Ultimate Frisbee Goes Pro

It's opening day for new professional Ultimate Frisbee League.

ByABC News
April 13, 2012, 5:39 PM

April 14, 2012— -- "People will come," says Brodie Smith, who was already a star days before competing in the first professional game of Ultimate Frisbee. Channeling and perhaps pining for his own Field of Dreams, he adds a bit ruefully, "or at least they'll stream it on line."

The place those people will come isn't a mythic Iowa baseball field, but a high school in Ohio. That is, if they don't just watch the game on their computers, or don't just watch it all

And what they'll be watching today is a matchup between the Columbus Cranes and Smith's Indianapolis Alleycats, two of the eight teams comprising the fledgling American Ultimate Disc League. (Frisbee, it turns out, is trademarked.)

The league will hold other contests today as well, including a faceoff between the Rhode Island Rampage and the Connecticut Constitution, an opening day the league calls "the first pull."

"It should be awesome," Smith says.

Smith knows a thing or two about awesome. A cross between the Michael Jordan and Evel Knievel of Ultimate, his Youtube channel has more than 145,000 subscribers, many of them tuning in to watch mind-blowing trick shots, such as throwing a disc from a bridge and having it caught -- caught! -- from a buddy below in a moving boat.

The new league is betting that Smith and other power players can turn Ultimate -- a game, which for many conjures up barefooted freshmen on a college quad -- into a serious sport, capable of drawing crowds and selling merchandise.

But the league is also betting on something else, Ultimate's newfound popularity. Since the game's founding four decades ago in suburban New Jersey, it has become one of the most popular amateur sports in the country.

"This is one of the fastest-growing sports in America," says Josh Moore, founder and president of the AUDL. "We're seeing double-digit growth annually, with about 5 million people who play. That's more than lacrosse and rugby combined."

Before the league, the highest level of competition was in college, after which some top players continue to play on an itinerant club circuit.

Moore and the team owners hope that a league "fills a need out there," he says. "There are all these elite players that don't have the chance to take it to the next level."

Spectators too, he says, previously didn't know where to find club games. By tying teams to cities and creating a place to watch games online, however, fans no longer have to seek out games.

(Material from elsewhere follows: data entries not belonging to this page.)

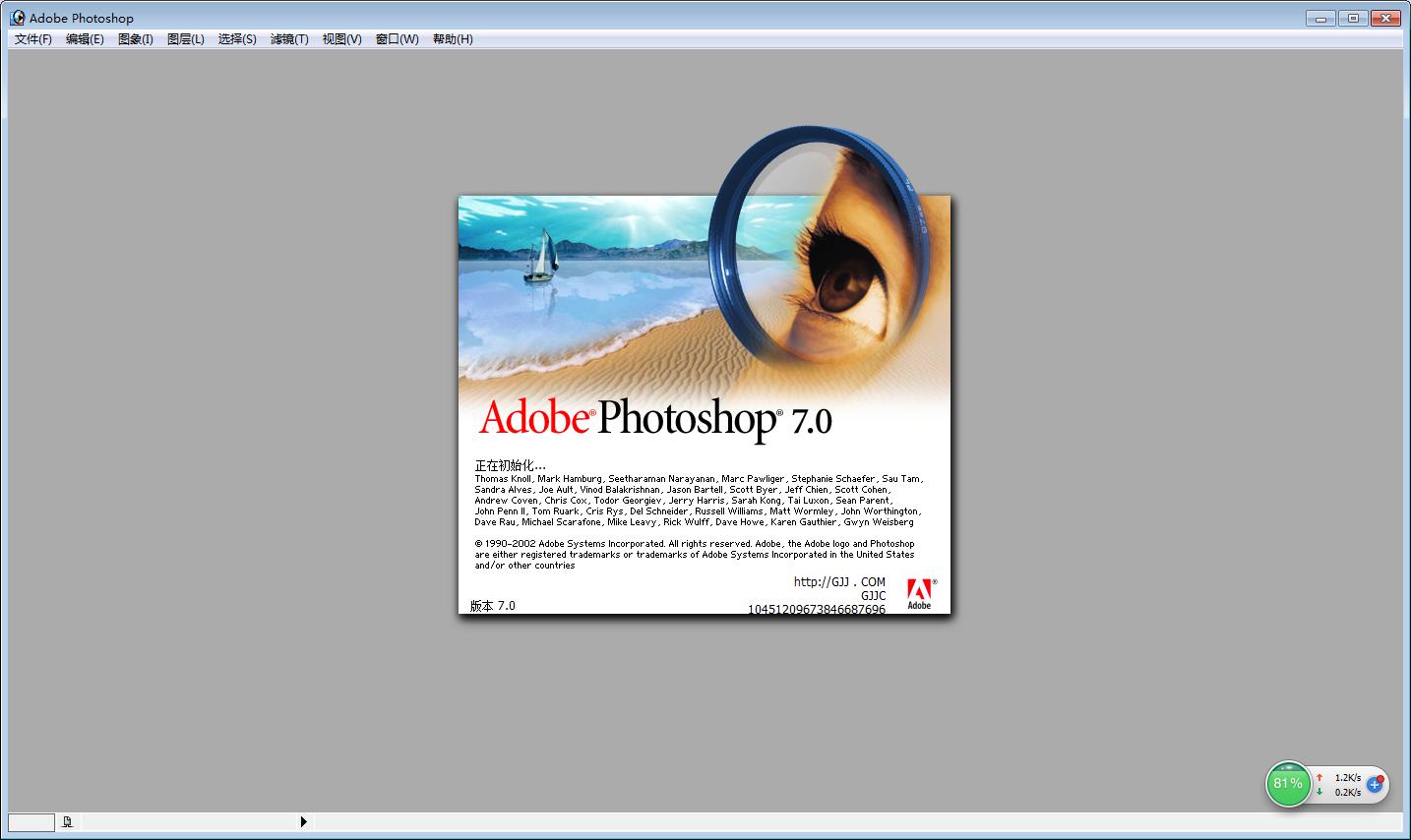This screenshot has width=1411, height=840.
Task: Click the red Adobe logo on splash
Action: click(919, 593)

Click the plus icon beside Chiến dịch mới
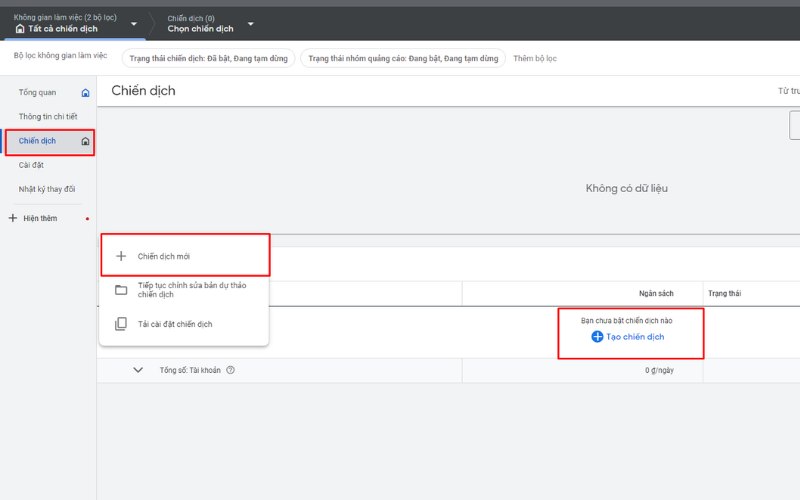(x=121, y=256)
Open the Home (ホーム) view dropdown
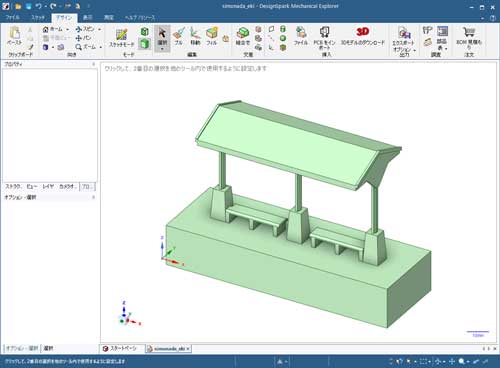 click(67, 29)
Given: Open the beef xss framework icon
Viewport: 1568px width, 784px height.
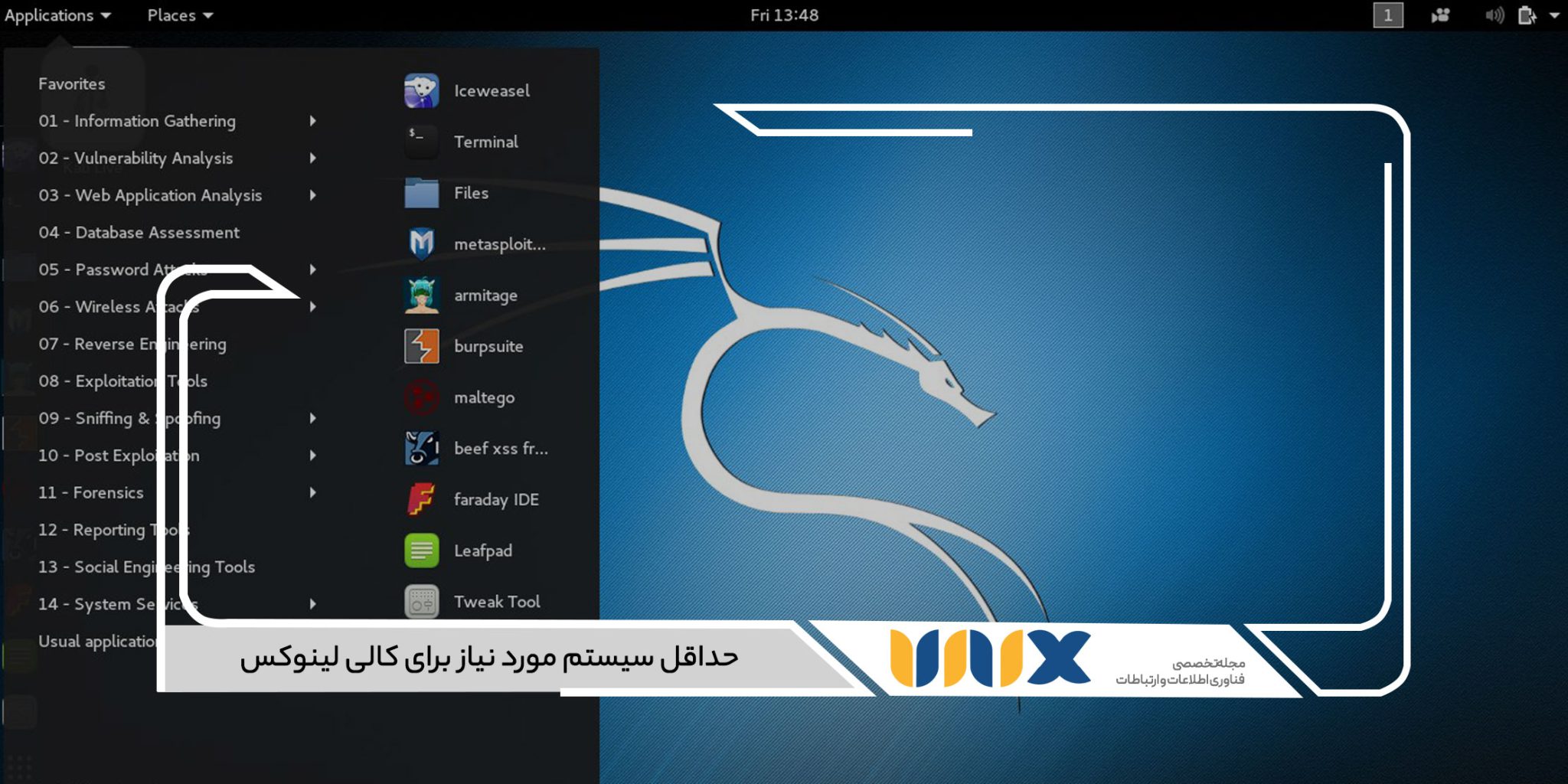Looking at the screenshot, I should (421, 449).
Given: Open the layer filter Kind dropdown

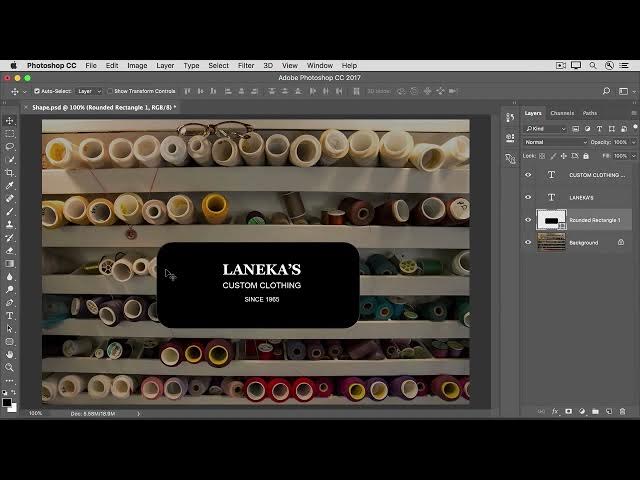Looking at the screenshot, I should click(x=548, y=129).
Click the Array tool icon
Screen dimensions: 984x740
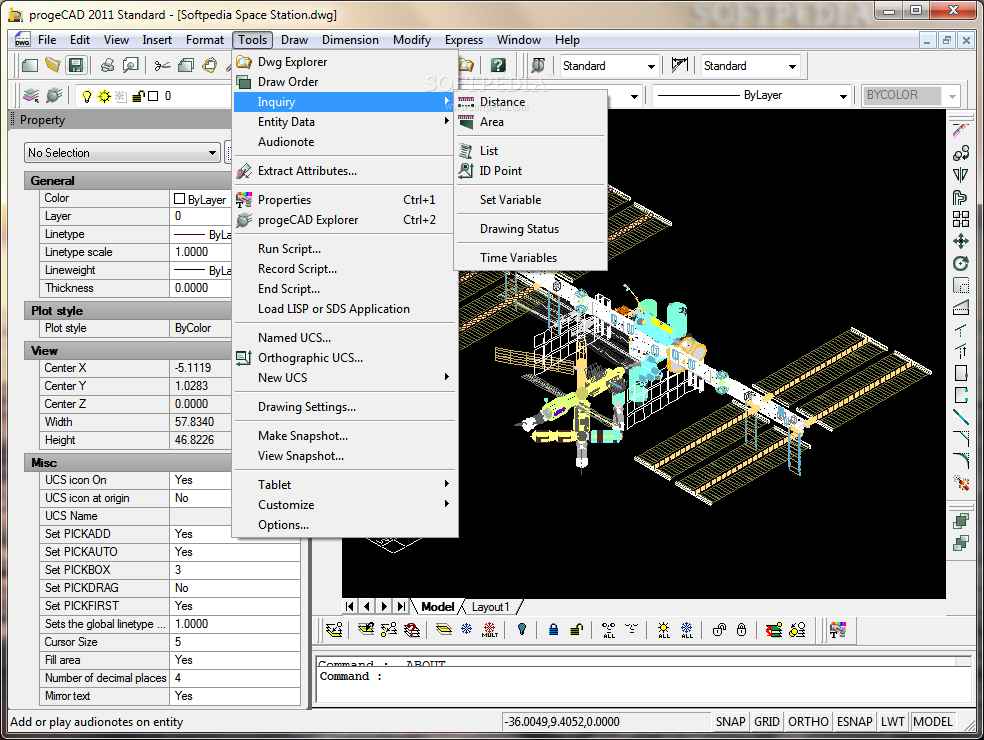point(961,219)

Starting a team can cost a franchisee as little as $2,500, Moore said. It's at the discretion of team owners how players get paid. Some work for a stipend, some marquee players like Smith get a piece of team revenues.

But players for the most part "all still have day jobs," he says.

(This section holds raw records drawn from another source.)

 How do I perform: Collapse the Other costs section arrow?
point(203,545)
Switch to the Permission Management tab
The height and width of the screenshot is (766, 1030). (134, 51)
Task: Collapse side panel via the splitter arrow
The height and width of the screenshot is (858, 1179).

Smith only recently quit his job as a high school math teacher, turning all his attention to playing pro Ultimate and teaching disc clinics across the country.

Tickets sell for around $8, but go as high as $20 in Detroit.

But the league is hoping most spectators will view the game not in person but streaming on the Internet, paying $9 for a live game, and $7 for an archived game.

Ultimate, in which teams try to move the disc down the field into an end-zone only by throwing it and not by running it down the field, has traditional been self-refereed by the players themselves, resorting to do-overs when teams can't agree on a call.

The one major change to the rules in the new league: officials to adjudicate games.